**文档正文**
────────────────────────────────────────

对话状态管理是智能客服的核心，我们设计了一个基于有限状态自动机（FSM）的状态管理器：

from enum import Enum
from typing import Dict, Any, Optional
import asyncio
import time

class DialogState(Enum):
    """对话状态枚举"""
    INIT = "init"           # 初始状态
    GREETING = "greeting"   # 问候阶段
    INTENT_RECOGNITION = "intent_recognition"  # 意图识别
    SLOT_FILLING = "slot_filling"  # 槽位填充
    CONFIRMATION = "confirmation"  # 确认阶段
    EXECUTION = "execution"  # 执行操作
    COMPLETION = "completion"  # 完成
    ERROR = "error"         # 错误状态
    TRANSFER = "transfer"   # 转人工

class DialogStateMachine:
    """对话状态机管理类"""
    
    def __init__(self, session_id: str):
        self.session_id = session_id
        self.current_state = DialogState.INIT
        self.state_history = []  # 状态历史记录
        self.context = {}  # 对话上下文
        self.last_active_time = time.time()
        self.transition_table = self._build_transition_table()
        
    def _build_transition_table(self) -> Dict[DialogState, Dict[str, DialogState]]:
        """构建状态转移表"""

────────────────────────────────────────

**数据记录**
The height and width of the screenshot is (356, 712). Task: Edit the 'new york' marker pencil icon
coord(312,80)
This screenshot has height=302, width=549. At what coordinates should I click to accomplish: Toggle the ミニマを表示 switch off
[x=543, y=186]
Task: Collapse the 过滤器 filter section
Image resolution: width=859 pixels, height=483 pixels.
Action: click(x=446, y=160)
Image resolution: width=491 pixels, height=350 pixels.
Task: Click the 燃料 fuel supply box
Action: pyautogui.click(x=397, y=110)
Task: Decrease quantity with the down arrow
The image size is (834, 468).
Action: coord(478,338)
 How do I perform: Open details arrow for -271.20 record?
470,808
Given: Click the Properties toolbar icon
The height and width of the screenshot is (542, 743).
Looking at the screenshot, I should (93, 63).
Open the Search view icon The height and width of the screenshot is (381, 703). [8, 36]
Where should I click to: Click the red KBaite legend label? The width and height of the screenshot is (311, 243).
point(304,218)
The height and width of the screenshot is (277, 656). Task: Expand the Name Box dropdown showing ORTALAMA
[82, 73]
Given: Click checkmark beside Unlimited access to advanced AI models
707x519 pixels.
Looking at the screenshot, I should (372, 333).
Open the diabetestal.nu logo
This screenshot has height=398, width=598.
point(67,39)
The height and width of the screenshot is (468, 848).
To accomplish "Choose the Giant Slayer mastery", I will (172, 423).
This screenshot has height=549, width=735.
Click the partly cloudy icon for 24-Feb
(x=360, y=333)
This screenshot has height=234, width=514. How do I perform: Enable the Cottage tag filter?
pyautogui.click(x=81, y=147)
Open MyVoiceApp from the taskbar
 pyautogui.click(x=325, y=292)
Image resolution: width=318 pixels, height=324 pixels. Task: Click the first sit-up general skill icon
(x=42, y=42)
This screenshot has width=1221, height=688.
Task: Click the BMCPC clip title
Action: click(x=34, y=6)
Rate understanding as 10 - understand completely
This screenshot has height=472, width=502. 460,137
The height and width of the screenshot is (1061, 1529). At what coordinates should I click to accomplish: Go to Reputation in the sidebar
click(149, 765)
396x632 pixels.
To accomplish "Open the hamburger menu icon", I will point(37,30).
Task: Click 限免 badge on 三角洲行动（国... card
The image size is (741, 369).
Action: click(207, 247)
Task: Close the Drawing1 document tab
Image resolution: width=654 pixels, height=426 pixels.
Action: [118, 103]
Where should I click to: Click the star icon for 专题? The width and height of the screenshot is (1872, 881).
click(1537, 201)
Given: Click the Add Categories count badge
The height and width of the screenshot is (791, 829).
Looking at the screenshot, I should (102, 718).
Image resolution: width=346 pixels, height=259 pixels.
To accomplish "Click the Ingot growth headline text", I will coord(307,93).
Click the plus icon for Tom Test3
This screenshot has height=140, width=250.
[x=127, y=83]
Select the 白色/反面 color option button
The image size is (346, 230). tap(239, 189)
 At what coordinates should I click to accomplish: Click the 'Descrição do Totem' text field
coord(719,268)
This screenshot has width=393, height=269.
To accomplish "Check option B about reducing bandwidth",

────────────────────────────────────────

**待办事项**
A – 文档正文为什么要设计一个基于有限状态自动机的状态管理器？请用一到三句话说明。
B – 根据文档正文，回答下面的问题：
(i) DialogState 里的 TRANSFER 表示什么？
(ii) DialogStateMachine 创建时，current_state 被设成哪个状态？
(iii) self.context 用来存放什么？
C – 用两句话概括文档正文。
回答时只看文档正文，别的都不用管。

**各题答案**
A – 因为对话状态管理是智能客服的核心，所以设计了一个基于有限状态自动机（FSM）的状态管理器。

B –
(i) 转人工。
(ii) DialogState.INIT，也就是初始状态。
(iii) 对话上下文。

C – 文档正文说对话状态管理是智能客服的核心，并为此设计了一个基于有限状态自动机（FSM）的状态管理器。代码用 DialogState 枚举列出初始、问候、意图识别、槽位填充、确认、执行、完成、错误和转人工这些状态；DialogStateMachine 类负责记录会话编号、当前状态、状态历史、对话上下文和最后活跃时间，还会构建状态转移表。